The Truman Show. Ricordiamo tutti la straordinaria intuizione raccontata in ‘The Truman Show’ e il suo epilogo: la vita che diventa fiction televisiva (in quel caso inconsapevole) e l’uscita di scena del protagonista che rifiuta di essere ‘personaggio’ per tornare a essere ‘persona’.
Con i social siamo oltre e per questo il caso Ferragni è in realtà più estremo: il ‘personaggio’ è stato costruito consapevolmente dalla ‘persona’ creando un business da 40 milioni sul nulla di un sé venduto a caro prezzo.
C’è chi dice: è stata brava, io rispondo: ma a quale prezzo ? Il rischio è che – con la possibile distruzione del personaggio – l’identità della persona possa letteralmente polverizzarsi. Non lo auguro a lei né al marito, ma il rischio di un crollo verticale è molto elevato.
Testimonial e influencer. A chi nel mondo della comunicazione relativizza, affermando che i testimonial sono sempre esistiti e che Nino Manfredi ha veicolato per decenni l’immagine di Lavazza così come Sinner rimarrà legato a Fastweb fino al 2026, rispondo: la logica perversa degli influencer ribalta la dinamica classica dei testimonial. Un attore o un tennista devono infatti dimostrare prima la propria abilità o il proprio talento, e poi possono prestare la propria immagine ai brand. Hanno una loro identità, sanno fare qualcosa, al di là di quello che raccontano. Possono noleggiare la propria immagine, ma l’identità rimane salda, anzi spesso si rafforza. A patto di continuare a far bene il proprio mestiere.

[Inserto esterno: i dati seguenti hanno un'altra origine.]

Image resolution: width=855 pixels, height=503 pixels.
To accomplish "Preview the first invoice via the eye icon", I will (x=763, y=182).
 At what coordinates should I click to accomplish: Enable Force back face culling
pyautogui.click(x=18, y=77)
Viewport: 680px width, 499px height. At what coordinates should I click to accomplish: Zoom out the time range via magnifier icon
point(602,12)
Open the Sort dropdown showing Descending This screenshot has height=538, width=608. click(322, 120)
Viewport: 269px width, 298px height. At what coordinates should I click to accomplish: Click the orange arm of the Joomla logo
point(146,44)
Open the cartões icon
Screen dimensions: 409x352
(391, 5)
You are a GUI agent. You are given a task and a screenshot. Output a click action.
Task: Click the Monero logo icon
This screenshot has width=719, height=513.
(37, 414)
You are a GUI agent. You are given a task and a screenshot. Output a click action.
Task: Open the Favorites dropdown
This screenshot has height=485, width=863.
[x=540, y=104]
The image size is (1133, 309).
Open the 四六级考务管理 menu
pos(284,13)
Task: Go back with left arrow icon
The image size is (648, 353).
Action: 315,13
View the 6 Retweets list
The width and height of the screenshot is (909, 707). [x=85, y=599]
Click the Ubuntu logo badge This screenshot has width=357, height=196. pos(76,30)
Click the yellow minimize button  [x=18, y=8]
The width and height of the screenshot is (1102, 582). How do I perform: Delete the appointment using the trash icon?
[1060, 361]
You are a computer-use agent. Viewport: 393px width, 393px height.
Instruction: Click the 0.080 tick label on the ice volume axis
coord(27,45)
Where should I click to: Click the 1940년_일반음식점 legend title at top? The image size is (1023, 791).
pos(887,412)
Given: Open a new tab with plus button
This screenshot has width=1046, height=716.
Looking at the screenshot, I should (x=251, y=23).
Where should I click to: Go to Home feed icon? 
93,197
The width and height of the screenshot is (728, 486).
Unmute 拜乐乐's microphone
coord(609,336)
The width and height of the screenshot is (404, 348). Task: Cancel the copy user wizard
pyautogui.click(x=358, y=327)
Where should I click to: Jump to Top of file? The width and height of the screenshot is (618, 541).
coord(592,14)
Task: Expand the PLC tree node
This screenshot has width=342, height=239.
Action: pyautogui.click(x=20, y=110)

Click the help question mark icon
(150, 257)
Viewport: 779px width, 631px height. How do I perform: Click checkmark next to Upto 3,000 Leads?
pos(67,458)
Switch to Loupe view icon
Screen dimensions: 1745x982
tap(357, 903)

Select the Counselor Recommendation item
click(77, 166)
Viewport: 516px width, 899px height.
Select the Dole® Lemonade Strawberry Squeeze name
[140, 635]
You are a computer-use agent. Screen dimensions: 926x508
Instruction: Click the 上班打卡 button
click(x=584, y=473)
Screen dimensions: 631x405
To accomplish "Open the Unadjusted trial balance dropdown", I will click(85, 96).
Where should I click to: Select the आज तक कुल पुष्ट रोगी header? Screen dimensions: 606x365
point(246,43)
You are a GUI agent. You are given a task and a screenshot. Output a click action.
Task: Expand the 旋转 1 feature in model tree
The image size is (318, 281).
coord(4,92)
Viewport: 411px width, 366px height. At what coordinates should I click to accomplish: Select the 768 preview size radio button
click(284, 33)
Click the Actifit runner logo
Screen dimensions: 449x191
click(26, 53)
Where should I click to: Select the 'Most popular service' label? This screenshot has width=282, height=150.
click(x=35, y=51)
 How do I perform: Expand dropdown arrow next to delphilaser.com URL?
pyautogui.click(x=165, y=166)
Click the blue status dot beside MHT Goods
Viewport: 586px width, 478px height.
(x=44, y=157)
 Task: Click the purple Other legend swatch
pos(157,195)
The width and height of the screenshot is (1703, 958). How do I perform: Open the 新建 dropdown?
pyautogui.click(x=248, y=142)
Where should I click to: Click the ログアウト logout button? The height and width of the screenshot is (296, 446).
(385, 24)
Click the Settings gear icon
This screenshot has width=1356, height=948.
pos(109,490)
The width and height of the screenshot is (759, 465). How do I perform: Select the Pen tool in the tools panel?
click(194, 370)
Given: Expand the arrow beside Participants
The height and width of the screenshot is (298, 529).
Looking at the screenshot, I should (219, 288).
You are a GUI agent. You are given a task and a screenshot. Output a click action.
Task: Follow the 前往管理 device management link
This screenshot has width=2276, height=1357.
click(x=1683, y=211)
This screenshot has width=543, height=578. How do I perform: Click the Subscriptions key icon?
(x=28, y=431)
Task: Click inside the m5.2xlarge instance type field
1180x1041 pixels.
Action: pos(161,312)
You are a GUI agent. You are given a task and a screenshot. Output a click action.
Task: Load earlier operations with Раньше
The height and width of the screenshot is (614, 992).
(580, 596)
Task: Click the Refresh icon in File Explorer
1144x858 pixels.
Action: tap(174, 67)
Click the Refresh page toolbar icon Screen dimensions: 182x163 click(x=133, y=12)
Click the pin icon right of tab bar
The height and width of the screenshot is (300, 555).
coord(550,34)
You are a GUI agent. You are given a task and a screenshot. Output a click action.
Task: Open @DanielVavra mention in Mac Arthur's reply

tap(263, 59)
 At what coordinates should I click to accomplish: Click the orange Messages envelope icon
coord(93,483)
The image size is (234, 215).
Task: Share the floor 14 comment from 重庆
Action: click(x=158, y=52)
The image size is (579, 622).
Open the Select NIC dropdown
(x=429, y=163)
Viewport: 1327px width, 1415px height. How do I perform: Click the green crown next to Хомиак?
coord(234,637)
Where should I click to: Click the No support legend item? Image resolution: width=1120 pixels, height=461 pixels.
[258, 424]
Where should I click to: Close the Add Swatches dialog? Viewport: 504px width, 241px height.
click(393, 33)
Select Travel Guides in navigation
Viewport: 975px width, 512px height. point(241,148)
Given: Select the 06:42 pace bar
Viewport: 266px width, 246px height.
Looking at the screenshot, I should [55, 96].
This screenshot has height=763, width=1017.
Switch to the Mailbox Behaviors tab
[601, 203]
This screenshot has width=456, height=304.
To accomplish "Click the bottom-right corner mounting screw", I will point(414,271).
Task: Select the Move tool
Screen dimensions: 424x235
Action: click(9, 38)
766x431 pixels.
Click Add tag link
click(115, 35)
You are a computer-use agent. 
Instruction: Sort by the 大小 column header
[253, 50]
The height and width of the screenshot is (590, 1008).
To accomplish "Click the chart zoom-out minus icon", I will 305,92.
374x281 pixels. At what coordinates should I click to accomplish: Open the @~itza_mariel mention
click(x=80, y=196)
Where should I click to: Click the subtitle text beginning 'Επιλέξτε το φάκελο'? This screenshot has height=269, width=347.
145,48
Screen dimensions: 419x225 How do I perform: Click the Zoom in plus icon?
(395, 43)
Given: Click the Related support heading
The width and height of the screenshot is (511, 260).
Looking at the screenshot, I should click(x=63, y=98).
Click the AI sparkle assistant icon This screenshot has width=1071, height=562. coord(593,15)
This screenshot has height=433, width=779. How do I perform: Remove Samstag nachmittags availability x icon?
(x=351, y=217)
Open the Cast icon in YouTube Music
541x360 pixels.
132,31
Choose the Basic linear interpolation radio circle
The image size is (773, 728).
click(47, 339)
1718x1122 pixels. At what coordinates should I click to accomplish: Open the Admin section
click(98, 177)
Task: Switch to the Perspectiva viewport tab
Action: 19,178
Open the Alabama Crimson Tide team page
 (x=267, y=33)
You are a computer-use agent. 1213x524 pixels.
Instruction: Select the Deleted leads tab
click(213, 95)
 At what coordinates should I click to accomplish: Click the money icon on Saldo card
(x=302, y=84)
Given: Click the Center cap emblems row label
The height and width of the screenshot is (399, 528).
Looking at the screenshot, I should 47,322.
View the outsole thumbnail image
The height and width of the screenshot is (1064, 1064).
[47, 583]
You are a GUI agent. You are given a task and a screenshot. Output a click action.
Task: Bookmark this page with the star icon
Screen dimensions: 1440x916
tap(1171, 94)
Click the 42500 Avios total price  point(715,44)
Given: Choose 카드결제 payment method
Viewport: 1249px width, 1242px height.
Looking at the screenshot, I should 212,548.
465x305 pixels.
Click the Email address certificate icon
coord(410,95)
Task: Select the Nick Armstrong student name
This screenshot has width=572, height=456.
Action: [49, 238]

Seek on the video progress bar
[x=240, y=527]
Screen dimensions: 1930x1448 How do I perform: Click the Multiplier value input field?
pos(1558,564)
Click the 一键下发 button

Gli influencer al contrario costruiscono la propria identità su quanto viene raccontato giorno per giorno (90k per ciascun post nel caso di Ferragni, ed è qui l’anomalia, la sproporzione), vendendo le proprie opinioni al miglior offerente e svuotando quindi la propria identità per riempire lo sguardo e le scelte degli altri.
Se il business di Ferragni si riduce a questo (al momento non può contare su alcun altro introito, a differenza di Fedez che si è guadagnato negli anni la reputazione di rapper), dopo aver costruito una catena della fiducia così labile, l’eventualità di scoppiare rovinosamente nel cielo della propria popolarità va affrontata come esito probabile: a prescindere dalle battaglie sui valori o dalla stessa beneficienza “in buona fede”, che diventano poco credibili. Quando il tuo mestiere è vendere finte opinioni, è inevitabile che ogni opinione – anche la più sincera – sia alla fine percepita come finta. E una persona senza opinioni “vere” si dissolve, allo sguardo degli altri.
Chiudo con un pensiero secco per quelle aziende che hanno pensato in modo cinico o ingenuo di sfruttare l’onda-Ferragni: il Re è nudo, la Regina anche, tornate – se potete – a far bene il vostro mestiere.